Async settlement
Why charges settle asynchronously — and the correlation chain (idempotency_key ↔ external_reference ↔ tool_call_id) that lets you poll or stream until terminal.
Async settlement
Pix settles in seconds. Cards capture in minutes. ACH and Boleto take days. None of these are fast enough to block the agent on. CodeSpar's codespar_charge and codespar_pay return immediately with a tool_call_id; the caller polls or streams until terminal.
This page explains the correlation chain that makes that work, the per-provider idempotency-key shapes you should know about, and how to choose between polling and SSE.
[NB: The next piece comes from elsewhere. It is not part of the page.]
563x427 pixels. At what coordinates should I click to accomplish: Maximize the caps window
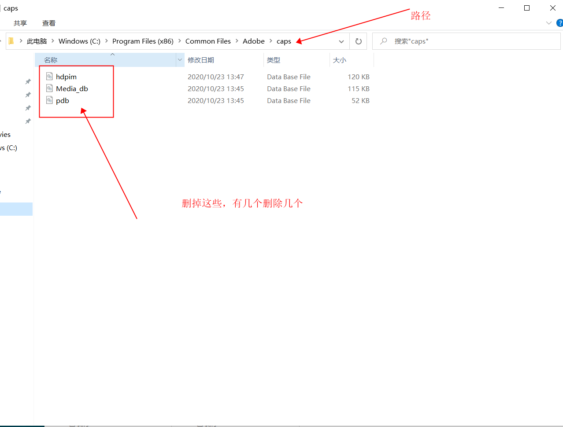click(527, 8)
The same pattern applies to KYC verification (codespar_kyc) — only the terminal states differ. See the Verification sibling section.
Why async
A blocking await session.execute("codespar_charge", ...) that waits for settlement would force the agent to hold a request open for the full settlement window. For Pix that is bearable (seconds); for Boleto it is not (days). The agent would also have to handle a different timeout shape per rail.
Returning a tool_call_id immediately and exposing a separate status endpoint decouples three concerns: the agent's request lifecycle, the provider's settlement lifecycle, and the caller's UX (synchronous "show a spinner" vs background "fire a webhook later").
The correlation chain
session.charge(args) ─┐
│ │ returns immediately:
▼ │ { tool_call_id, idempotency_key }
backend writes tool_calls row │
│ idempotency_key = uuid │
▼ │
backend forwards upstream │
│ idempotency_key copied into the │
│ provider's idempotency-or- │
│ external-reference field │
▼ │
provider settles asynchronously ─┘
│
▼
provider POSTs webhook to
/v1/webhooks/<server_id>/<connection_id>
│
▼
backend normalizes + writes events row
│ keyed by external_reference ↔ idempotency_key
▼
session.paymentStatus(tool_call_id)
│ scans events table
▼
returns { status: "succeeded", final_amount_minor, settled_at, ... }Three identifiers do all the correlation work:
tool_call_id— what the SDK gives you. Opaque.idempotency_key— UUID generated by the backend, written into thetool_callsrow, and propagated upstream as the provider's idempotency or external-reference field.external_reference— what the provider echoes back in the webhook payload (or, for some providers, what we have to fetch separately — see Mercado Pago below).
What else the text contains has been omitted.